In this way, Starmer’s “13 years of Tory rule” routine can sometimes slide off Sunak — ever-keen to present his rule as some totemic new departure. But on Raac, Sunak has left a trail of technocracy which implicates him as damningly as any other actor stretching back to the 1990s. Having built his reputation on taking personal responsibility for difficult decisions — styling his fiscal prudence as his foremost virtù — it is a charge that he will struggle to shake. 

Indeed, Sunak’s decision at PMQs to revive Keir Starmer’s “Captain Hindsight” moniker, an old Boris Johnson refrain, will reek for some of desperation. In the long view of British politics, the slide into Johnsonian bluster may prove the canary in the commons for Sunak’s long-term political prospects. He promised to return to dogged work of government and to results: but the bluster, it seems, is back.

Starmer on school buildings

As far as Starmer’s response goes, the ever-lucky LOTO has been handed the perfect illustration of what he has termed “sticking plaster” politics. It is a phrase that has so far failed to catch on beyond the confines of his shadow cabinet — but, with the NAO’s endorsement enumerated above, that might be about to change.  

Thus, as you would expect, Labour’s Twitter is now a tapestry of aggressive attack ads taking aim squarely at the PM. 

Still, the coarse criticism from Starmer has not yet yielded a solution; in fact, the Labour leader has conspicuously refused to confirm whether he would start/restart a schools building programme as prime minister. 

Why? Because Sir Keir wants to prevent this latest government crisis transposing into a fiscal trap for his party. It is tellingly that Starmer now so expects government crises that his shadow ministers have been given a strict script: criticise the government and when probed on possible fixes reemphasise your party’s fiscal prudence. 

However, if the Raac crisis spirals further, the activist instincts of the Labour movement at large would surely force Starmer to take a more substantive policy footing. The forum for such a move, naturally, would be provided for by the party’s annual conference in October. 
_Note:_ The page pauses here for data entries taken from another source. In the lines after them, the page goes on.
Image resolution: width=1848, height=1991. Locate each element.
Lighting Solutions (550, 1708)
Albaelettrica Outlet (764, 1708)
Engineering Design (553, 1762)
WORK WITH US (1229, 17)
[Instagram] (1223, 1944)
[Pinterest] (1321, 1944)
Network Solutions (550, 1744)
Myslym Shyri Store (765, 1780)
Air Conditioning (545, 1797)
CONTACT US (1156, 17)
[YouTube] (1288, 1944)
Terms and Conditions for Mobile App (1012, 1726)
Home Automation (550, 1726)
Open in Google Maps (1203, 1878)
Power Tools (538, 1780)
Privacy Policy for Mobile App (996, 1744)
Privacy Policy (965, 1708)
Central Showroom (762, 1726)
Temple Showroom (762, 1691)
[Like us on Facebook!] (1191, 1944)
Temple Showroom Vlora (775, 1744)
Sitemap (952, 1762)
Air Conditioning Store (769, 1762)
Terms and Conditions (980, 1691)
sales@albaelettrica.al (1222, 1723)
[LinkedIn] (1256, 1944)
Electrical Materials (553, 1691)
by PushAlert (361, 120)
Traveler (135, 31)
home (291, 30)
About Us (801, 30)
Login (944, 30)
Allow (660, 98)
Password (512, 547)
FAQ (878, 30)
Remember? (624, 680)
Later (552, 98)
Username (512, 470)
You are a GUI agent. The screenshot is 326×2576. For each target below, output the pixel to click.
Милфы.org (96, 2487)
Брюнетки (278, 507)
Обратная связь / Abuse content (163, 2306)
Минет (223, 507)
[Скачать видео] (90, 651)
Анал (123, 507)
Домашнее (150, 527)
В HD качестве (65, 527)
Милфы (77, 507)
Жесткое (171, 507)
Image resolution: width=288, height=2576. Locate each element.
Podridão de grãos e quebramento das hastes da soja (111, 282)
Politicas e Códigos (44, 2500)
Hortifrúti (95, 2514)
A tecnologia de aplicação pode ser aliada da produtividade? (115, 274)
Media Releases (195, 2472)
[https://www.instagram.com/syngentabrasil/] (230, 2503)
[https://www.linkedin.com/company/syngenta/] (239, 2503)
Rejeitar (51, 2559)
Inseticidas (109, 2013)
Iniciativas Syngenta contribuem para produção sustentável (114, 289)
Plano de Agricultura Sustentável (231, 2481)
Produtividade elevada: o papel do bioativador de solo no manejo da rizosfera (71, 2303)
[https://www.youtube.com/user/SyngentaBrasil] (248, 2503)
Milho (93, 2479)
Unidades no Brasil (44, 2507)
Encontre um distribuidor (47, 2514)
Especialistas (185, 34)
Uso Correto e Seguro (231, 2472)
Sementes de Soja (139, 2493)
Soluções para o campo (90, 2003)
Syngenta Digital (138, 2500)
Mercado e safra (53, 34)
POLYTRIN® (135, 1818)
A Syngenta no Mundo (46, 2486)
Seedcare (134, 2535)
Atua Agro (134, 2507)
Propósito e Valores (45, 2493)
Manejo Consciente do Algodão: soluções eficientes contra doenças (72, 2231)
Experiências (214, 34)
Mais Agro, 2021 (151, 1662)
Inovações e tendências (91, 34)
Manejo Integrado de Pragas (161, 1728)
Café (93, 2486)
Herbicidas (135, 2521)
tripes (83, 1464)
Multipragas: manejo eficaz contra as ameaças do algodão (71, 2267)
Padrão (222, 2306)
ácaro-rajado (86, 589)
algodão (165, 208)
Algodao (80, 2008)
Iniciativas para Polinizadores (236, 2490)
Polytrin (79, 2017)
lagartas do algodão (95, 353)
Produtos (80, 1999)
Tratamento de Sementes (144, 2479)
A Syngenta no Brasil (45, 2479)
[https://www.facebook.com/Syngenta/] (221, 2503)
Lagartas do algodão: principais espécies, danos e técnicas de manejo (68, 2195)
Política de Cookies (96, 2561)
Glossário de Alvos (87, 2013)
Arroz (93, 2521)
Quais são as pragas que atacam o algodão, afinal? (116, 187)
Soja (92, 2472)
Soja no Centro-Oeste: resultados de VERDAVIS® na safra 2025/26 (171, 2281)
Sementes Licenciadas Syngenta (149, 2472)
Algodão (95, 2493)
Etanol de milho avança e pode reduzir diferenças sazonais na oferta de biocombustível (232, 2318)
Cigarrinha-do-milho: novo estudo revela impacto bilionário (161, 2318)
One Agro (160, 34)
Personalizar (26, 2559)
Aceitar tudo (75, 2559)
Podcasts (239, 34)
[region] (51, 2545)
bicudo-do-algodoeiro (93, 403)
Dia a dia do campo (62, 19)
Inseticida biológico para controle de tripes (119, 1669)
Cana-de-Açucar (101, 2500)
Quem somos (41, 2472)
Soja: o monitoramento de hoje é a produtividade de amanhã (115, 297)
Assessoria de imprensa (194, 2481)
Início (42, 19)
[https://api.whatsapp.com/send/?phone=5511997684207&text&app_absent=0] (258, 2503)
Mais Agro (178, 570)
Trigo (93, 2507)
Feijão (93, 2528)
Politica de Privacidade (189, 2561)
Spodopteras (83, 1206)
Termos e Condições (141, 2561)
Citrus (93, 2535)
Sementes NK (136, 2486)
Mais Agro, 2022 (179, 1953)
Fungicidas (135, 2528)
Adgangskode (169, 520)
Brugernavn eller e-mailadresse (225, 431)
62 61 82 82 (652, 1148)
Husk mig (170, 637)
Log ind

In any case, a schools building programme — if it can be justified in line with Rachel Reeves’ fiscal rules (particularly that on debt) — would fit neatly into Starmer’s fifth “mission” on opportunity.

This begs the question: can Starmer really continue with a mission dedicated to education without a programme of reform outlined on school building and Raac in particular? Right now, it is far from clear that the issue of aerated concrete will be over before the next election. 

In this way, the Raac crisis might prove not only Rishi Sunak’s defining crisis as prime minister — but also Keir Starmer’s as Loto. 

That, I would suggest, is the political potency of Britain’s current case of crumbling school buildings.